METHODS: We utilized a convenience sample (n=397) of the 1997-2007 Olmsted County Birth Cohort. The training cohort (n=177) was used for training the NLP systems for extracting from both children’s and their parents’ EMRs key terms/sentences related to 1) a patient (child) level (ie, history of breastfeeding and other atopic conditions [allergy rhinitis, eczema, and food allergy] and 2) a family level (ie, family history of asthma and other atopic conditions) risk factors. We assessed the performance of the NLP algorithms with manual chart review as gold standard (criterion validity) in an independent test cohort (n=220).

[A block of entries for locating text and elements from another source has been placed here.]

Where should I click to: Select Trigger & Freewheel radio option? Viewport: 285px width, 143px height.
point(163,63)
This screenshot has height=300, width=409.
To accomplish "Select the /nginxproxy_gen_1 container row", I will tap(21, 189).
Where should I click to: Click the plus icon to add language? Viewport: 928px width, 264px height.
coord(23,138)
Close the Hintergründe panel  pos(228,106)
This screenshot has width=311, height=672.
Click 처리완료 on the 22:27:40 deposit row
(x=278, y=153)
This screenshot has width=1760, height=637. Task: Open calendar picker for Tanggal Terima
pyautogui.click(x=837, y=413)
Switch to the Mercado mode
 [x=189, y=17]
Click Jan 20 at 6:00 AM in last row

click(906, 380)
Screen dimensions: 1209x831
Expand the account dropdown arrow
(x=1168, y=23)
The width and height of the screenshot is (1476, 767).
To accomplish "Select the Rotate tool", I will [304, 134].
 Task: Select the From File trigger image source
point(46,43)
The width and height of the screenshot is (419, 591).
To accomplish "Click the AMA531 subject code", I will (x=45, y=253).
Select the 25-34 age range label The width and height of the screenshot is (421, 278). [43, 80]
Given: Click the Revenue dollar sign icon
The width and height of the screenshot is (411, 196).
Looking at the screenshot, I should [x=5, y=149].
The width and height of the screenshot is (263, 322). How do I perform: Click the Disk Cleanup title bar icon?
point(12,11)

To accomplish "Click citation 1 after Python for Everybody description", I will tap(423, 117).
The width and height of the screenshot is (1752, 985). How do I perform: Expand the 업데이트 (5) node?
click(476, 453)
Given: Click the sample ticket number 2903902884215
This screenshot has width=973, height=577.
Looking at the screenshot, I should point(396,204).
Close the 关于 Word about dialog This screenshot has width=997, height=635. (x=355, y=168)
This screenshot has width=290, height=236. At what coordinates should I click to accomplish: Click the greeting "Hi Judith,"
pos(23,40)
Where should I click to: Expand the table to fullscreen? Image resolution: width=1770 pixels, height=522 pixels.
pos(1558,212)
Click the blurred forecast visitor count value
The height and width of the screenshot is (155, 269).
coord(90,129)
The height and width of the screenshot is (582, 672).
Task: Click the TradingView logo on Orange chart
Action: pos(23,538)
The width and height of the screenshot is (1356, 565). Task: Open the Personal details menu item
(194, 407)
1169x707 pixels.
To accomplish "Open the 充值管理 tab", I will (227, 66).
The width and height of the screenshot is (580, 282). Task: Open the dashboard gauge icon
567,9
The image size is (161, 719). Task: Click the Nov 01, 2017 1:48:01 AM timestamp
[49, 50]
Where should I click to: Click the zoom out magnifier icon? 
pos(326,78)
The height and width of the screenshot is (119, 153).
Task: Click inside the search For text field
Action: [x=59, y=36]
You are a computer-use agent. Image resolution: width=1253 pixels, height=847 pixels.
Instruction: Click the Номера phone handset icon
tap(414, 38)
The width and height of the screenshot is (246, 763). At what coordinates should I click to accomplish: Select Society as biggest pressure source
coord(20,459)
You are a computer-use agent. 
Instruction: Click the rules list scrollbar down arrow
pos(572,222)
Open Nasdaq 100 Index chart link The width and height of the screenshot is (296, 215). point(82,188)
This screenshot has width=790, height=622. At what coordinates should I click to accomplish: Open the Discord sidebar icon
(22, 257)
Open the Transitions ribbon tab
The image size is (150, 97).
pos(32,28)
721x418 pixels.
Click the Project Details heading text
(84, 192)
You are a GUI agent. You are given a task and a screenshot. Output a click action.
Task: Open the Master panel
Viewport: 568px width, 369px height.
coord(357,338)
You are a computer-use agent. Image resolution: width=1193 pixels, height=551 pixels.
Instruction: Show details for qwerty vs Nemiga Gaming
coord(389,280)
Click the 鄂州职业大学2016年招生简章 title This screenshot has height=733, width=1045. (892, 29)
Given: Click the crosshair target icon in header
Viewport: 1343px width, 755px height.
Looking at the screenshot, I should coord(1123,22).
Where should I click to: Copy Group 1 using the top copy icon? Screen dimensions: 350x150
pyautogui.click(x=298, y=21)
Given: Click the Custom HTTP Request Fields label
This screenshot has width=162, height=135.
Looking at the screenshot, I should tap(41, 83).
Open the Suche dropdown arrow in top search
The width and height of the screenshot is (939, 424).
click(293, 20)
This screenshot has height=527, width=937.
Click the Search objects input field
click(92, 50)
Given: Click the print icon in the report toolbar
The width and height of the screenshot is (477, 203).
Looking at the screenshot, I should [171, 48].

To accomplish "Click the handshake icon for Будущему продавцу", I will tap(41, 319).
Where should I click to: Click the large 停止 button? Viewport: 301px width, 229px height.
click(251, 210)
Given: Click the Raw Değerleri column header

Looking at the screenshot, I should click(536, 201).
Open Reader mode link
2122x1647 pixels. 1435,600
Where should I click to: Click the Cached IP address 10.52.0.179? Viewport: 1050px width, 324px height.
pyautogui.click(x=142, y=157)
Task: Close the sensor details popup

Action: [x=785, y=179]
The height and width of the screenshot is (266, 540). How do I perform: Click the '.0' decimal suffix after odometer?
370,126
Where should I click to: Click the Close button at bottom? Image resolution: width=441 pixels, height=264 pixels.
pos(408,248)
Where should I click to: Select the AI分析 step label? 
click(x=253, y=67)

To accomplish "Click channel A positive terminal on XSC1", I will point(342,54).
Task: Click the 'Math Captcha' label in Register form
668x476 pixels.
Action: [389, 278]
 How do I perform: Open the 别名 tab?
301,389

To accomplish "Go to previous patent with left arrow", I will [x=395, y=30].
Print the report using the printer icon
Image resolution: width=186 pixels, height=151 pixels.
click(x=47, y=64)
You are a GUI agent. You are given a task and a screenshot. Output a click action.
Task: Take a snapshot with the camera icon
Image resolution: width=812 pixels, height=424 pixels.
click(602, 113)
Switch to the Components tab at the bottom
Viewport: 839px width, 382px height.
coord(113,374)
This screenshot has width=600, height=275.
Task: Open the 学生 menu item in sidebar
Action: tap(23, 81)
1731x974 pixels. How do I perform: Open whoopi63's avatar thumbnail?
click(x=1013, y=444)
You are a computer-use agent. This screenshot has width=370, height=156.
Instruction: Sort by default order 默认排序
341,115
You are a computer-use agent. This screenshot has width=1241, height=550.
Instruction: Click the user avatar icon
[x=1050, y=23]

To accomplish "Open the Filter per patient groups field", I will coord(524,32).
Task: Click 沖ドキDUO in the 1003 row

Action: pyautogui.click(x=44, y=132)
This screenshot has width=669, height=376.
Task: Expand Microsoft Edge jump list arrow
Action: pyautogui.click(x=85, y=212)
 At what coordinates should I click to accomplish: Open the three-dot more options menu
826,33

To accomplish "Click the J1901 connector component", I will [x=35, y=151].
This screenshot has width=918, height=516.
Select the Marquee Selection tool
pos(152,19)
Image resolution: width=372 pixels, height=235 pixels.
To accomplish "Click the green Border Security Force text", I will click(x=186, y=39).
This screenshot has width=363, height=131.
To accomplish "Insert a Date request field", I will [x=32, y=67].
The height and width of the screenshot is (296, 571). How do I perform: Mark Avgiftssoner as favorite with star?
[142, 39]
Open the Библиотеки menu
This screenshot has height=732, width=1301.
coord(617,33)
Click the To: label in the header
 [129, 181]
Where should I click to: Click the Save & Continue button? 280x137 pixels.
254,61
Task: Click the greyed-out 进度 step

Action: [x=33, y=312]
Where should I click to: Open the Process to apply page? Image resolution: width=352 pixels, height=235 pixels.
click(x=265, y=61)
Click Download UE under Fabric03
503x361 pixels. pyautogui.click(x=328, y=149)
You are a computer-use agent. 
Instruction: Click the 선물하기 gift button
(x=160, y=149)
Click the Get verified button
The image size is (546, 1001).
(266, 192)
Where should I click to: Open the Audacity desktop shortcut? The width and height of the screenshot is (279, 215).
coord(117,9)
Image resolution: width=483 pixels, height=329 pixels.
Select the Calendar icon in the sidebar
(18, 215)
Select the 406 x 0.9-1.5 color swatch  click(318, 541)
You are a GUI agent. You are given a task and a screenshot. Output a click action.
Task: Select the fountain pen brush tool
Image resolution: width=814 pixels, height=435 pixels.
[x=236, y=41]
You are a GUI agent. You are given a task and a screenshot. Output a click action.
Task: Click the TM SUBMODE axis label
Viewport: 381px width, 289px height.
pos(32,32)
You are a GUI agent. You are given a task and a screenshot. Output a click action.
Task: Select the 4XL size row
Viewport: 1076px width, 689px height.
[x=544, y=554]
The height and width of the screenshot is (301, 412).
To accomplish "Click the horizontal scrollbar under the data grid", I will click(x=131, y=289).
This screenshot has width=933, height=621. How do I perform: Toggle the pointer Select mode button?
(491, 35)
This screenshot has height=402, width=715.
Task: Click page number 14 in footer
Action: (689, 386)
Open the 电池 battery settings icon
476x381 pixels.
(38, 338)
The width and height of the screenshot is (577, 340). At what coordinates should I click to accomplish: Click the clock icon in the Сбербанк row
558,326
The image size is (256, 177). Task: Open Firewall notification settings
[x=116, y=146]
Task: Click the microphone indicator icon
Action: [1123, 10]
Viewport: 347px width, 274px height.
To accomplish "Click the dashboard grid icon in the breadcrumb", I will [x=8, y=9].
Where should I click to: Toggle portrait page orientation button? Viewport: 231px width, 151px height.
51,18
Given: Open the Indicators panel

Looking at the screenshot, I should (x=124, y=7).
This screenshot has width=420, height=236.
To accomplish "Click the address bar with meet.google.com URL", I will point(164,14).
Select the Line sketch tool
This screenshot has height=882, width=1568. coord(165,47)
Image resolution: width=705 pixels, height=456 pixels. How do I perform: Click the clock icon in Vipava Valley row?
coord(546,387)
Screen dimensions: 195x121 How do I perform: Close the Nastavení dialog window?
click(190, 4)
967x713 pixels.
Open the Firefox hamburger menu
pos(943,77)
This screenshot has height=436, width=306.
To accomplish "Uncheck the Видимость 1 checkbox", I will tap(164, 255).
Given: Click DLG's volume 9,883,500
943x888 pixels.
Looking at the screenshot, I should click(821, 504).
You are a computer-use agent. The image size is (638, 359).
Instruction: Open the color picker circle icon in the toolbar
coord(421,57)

RESULTS: The median age of the test cohort was 13 years (50 % female, 81% Whites, 63% asthmatics). 90% and 6% of children had history of breastfeeding and food allergy, respectively with prevalence of other histories ranging 15-52%. Positive predictive values for NLP algorithms in predicting each asthma-related variable were 87-100% and negative predictive values were 86-99%. The average time duration for collecting risk factors for asthma obtained in this study was 7 hours for manual chart review and 50 minutes for NLP algorithms.
CONCLUSIONS: As the NLP algorithms for identifying individual risk factors for asthma from EMRs are cost-effective and suitable, it will be a useful tool for large-scale clinical studies.